GayandRight

My name is Fred and I am a gay conservative living in Ottawa. This blog supports limited government, the right of the State of Israel to live in peace and security, and tries to expose the threat to us all from cultural relativism, post-modernism, and radical Islam. I am also the founder of the Free Thinking Film Society in Ottawa (www.freethinkingfilms.com)

Sunday, February 01, 2009

Are ecoterrorists coming next???

Or is this just fear-mongering???
The terrorists' letter arrived at the Mayor of Los Angeles's office on November 30, 1989. A group calling itself “the Breeders” claimed to have released the Mediterranean fruit fly in Los Angeles and Orange counties, and threatened to expand their attack to the San Joaquin Valley, an important centre of Californian agriculture.

With perverse logic, they said that unless the Government stopped using pesticides they would assure a cataclysmic infestation that would lead to the quarantining of California produce, costing 132,000 jobs and $13.4 billion in lost trade.

The infestation was real enough. It was ended by heavy spraying. It is still not known if ecoterrorists were behind it, but the panic it engendered shows that “the Breeders” were flirting with a powerful weapon.

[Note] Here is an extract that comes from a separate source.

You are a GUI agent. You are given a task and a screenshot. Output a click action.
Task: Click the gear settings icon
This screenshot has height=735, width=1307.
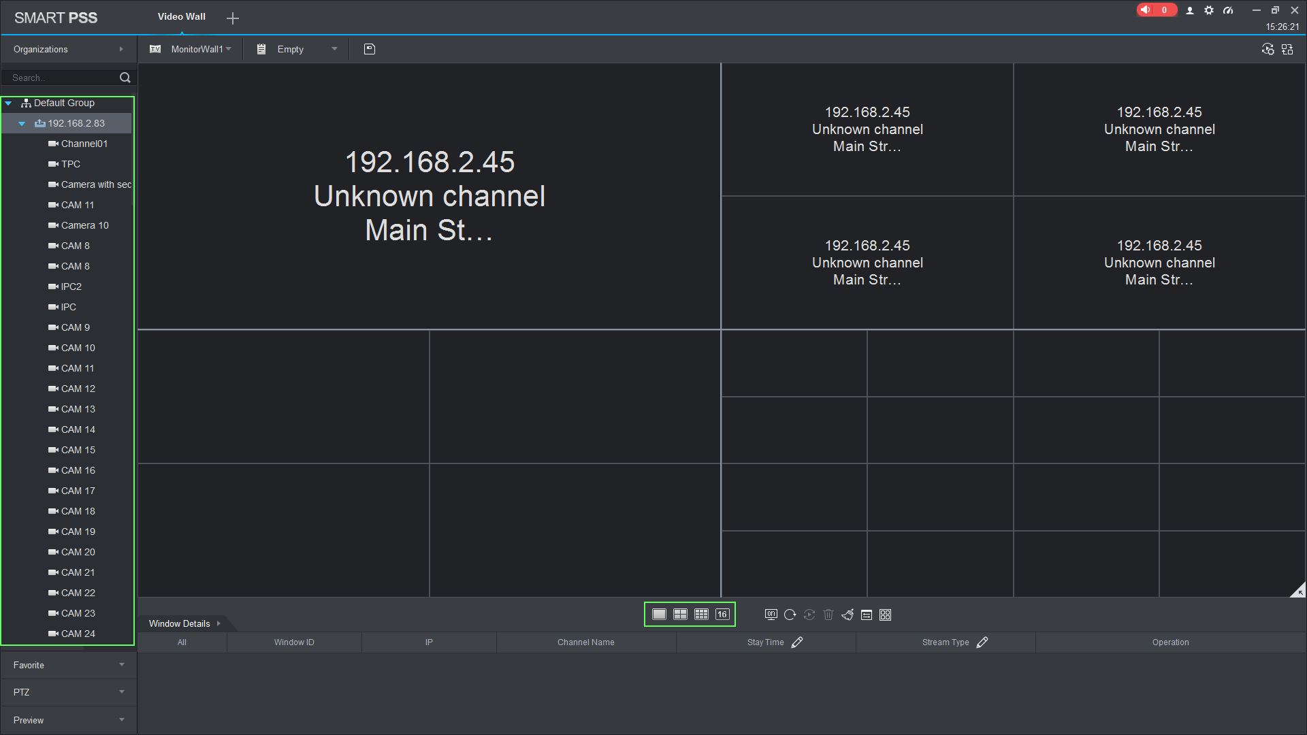(1209, 10)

The history and future of insects as weapons are explored in my new book, Six-Legged Soldiers. As an entomologist, I was initially interested in how human beings have conscripted insects and twisted science for use in war, terrorism and torture. It soon became apparent that the weaponisation of insects was not some quirky military footnote but a recurring theme in human strife, and quite possibly the next chapter in modern conflicts.

Insects are one of the cheapest and most destructive weapons available to terrorists today, and one of the most widely ignored: they are easy to sneak across borders, reproduce quickly and can spread disease and destroy crops with devastating speed.

A great strategic lesson of 9/11 has been overlooked. Terrorists need only a little ingenuity, not sophisticated weapons, to cause enormous damage. Armed only with box-cutters, terrorists hijacked aircraft and brought down the World Trade Centre. Insects are the box-cutters of biological warfare - cheap, simple and wickedly effective.

Am I being an alarmist? I wish I knew. But I do know that few people have an inkling of how insects can - and have - been used to inflict human suffering and economic destruction. And I know that government officials admit that entomological attacks are, “not something that is yet on our radar”. So my goal in Six-Legged Soldiers is to find a measured concern that lies between complacency and panic.